For many Germans, it was not National Socialism but the war that took Germany in the wrong direction. Had it not been for World War II, according to 41 percent of Germans in 1959, Hitler would have been one of the world’s greatest statesmen. Attitudes toward Jewish people reflected these views. “Would you say, it is better for Germany not to have any Jews in the country?” a polling Institute asked in December 1952, to which 37 percent answered in the affirmative, 24 percent were not sure, and only 20 percent answered “no.” As late as 1961, 74 percent of Germans polled concurred that Jews were of a different race. Altogether, the polls show that the German population continued to perceive Jews as the Nazis had painted them—namely as a race apart, decidedly not German, and certainly not welcome.
The results suggest sobering conclusions. In postwar Germany, 12 years of propaganda and disinformation were not undone by the defeat, the privations of war, or broader understanding of the genocide perpetrated by the Nazis. Throughout the late 1940s and well into the 1950s, roughly a third of all Germans continued to hold views powerfully shaped by the Third Reich and its propaganda.

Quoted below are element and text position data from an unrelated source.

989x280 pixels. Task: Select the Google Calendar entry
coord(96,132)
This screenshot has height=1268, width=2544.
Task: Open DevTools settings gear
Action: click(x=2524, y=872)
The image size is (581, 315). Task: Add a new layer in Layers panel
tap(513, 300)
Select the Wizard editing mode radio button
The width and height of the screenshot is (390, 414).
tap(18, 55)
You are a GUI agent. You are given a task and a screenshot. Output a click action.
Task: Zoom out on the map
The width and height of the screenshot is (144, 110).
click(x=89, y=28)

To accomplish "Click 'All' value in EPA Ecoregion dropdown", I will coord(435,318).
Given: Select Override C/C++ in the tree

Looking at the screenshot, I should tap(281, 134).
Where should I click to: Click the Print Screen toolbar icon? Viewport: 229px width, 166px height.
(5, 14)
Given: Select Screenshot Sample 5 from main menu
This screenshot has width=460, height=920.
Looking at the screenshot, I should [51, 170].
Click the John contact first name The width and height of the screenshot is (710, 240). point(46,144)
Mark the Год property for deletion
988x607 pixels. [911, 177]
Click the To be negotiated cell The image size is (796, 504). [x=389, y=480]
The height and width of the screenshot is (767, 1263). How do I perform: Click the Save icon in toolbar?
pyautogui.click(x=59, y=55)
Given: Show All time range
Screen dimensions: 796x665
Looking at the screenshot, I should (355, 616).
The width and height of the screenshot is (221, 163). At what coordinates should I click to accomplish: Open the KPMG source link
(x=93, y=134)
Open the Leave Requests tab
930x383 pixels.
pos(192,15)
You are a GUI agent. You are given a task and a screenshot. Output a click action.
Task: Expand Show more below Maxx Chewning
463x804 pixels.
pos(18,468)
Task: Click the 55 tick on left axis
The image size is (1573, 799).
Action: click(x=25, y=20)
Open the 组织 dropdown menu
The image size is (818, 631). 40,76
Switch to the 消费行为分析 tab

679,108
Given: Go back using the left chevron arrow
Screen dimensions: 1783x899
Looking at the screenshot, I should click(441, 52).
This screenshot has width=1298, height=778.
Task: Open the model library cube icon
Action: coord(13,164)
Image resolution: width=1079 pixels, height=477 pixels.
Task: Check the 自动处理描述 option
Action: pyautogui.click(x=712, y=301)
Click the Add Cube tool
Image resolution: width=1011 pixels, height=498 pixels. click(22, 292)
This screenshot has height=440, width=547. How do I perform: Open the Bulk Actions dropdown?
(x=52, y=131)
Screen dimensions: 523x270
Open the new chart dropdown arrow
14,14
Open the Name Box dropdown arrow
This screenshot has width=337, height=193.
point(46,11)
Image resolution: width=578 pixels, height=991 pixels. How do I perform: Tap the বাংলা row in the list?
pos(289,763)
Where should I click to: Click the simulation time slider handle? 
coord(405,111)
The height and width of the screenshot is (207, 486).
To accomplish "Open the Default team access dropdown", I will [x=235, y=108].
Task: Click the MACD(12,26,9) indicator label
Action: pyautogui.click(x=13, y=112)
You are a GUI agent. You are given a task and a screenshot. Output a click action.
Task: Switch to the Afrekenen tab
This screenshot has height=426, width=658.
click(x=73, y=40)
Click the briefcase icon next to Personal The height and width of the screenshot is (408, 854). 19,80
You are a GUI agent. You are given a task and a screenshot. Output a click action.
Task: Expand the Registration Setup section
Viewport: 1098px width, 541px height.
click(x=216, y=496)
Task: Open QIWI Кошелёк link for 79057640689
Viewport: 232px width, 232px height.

It would take several more decades for these mental templates so strongly shaped by propaganda to change. Some historians argue that the 1960s were the turning point, while others argue for the 1980s. In either case, the road out of Nazi Germany’s disinformation society was long and difficult.
And yet it was, in the end, a success. No major nation has faced its dark history with the honesty that distinguishes Germany’s engagement with its own persecutorial and murderous past. And nowadays, few nations are as easily lied to.